In that moment, the stones of the gray plateaus melted,  a molasses of rock slid to where that hammer lay. And the mountains of Grognan flash-boiled, spitting snow and ash down their slopes, coalescing as one great pool, one great body among the melted rock. The rock cooled, and the ashen water settled, but the earth grumbled under the surface, bubbles escaping the earth through the waters.


And as every land, from the high fields of Pellenal to the far-reaching Weretor hills held a keeper, so did those new swamps need theirs.


And so Neril was hewn by Olivia the Grove, Goddess of those living. Neril was made to roam the swamps, keeping over the muck and ash, and the trees standing their half-drowned vigil.


And there Neril still roamed, gliding over the waters with nary a whisper. And though Neril knew the swamps, it couldn’t grasp a world outside of its own.


It’s true, an occasional traveler would happen upon the Crone of the Water, and the Crone would listen in fascination to those tales of far-off lands. Those stories of kings fighting in the fields among their people, or of one gallant knight saving his village from piratical highwaymen. Neril would listen, and Neril would wonder.


But when Neril’s gaze lifted above the half-drowned trees of Vash’tar, and even when its gaze fell upon the alpine mountains of Grognan, what with a flicker of adventure. And even when Neril’s eyes fell upon the grey plateaus, where stood the great stone city of O’tar, and a gleam of hope shone in the Crone’s eyes, never did Neril leave.
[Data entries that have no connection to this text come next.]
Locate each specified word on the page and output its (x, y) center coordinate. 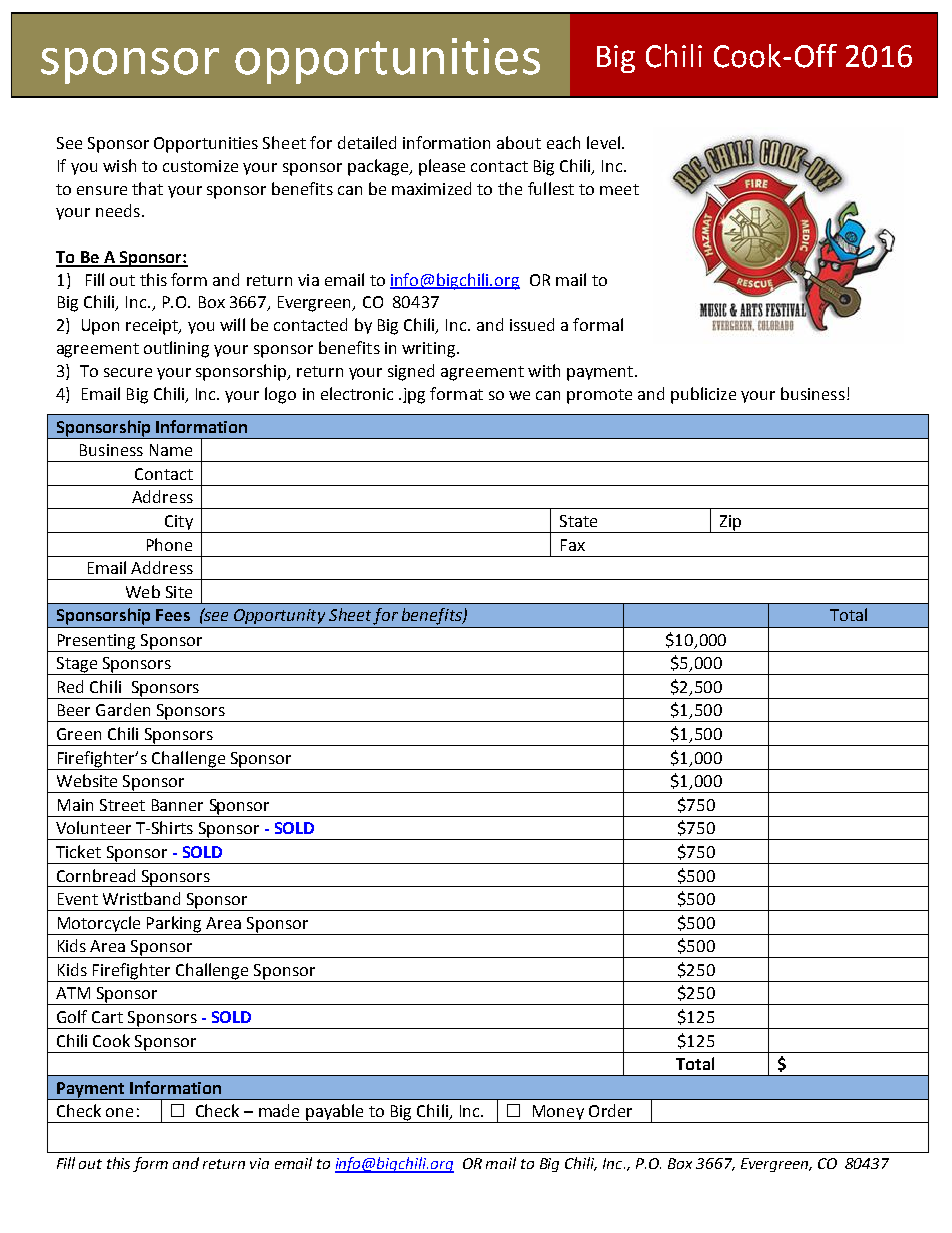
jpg (414, 396)
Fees (173, 615)
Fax (573, 545)
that (147, 188)
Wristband (141, 898)
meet (619, 189)
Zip (730, 524)
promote (599, 396)
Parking (174, 924)
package (379, 167)
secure (128, 372)
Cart (107, 1017)
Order (610, 1110)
Neril continued gliding over the ashen waters, the swamps of Vash’tar, and though adventure would grip the Crone’s heart, never did it act, for in the world of gods and men, servants had no breath to question.


----------



## watermark (Jan 30, 2017)

At first I thought you were creating a new Lovecraftian horror of some sort with all these sinister and weird names. Then it began to read like the Tolkien Silmarillion, and Neril reminds me of Gollum for some reason. 

It seems your passage is about Neril, but somehow more detail is spent describing other deities and places that are related to Neril. Neril itself is never described except its alias "Crone of the Water." I can't really see Neril at this point. 

O'tar the stone city sounds like an interesting location!


----------



## BobtailCon (Jan 30, 2017)

watermark said:


> At first I thought you were creating a new Lovecraftian horror of some sort with all these sinister and weird names. Then it began to read like the Tolkien Silmarillion, and Neril reminds me of Gollum for some reason.
> 
> It seems your passage is about Neril, but somehow more detail is spent describing other deities and places that are related to Neril. Neril itself is never described except its alias "Crone of the Water." I can't really see Neril at this point.
> 
> O'tar the stone city sounds like an interesting location!



Thanksforthefeedback!

Yeah, I definitely think it sounds a bit Lovecraftian. And I do agree that I should put more description of Neril in there. It's interesting keeping it as a mystery, but perhaps it's better to look behind the veil?


----------



## Moonbeast32 (Jan 30, 2017)

There sure are a lot of names. It looks like you're painting a very vibrant and colorful scene here, what with the green swamp, the grey plateaus, red magma, etc. I think color is great for a Tolkienesque fantasy, however, I would say that the colorfull scenes are a bit too squashed together. If mentioning all the scenes is necessary, I would spend a little more time describing each one if it were me.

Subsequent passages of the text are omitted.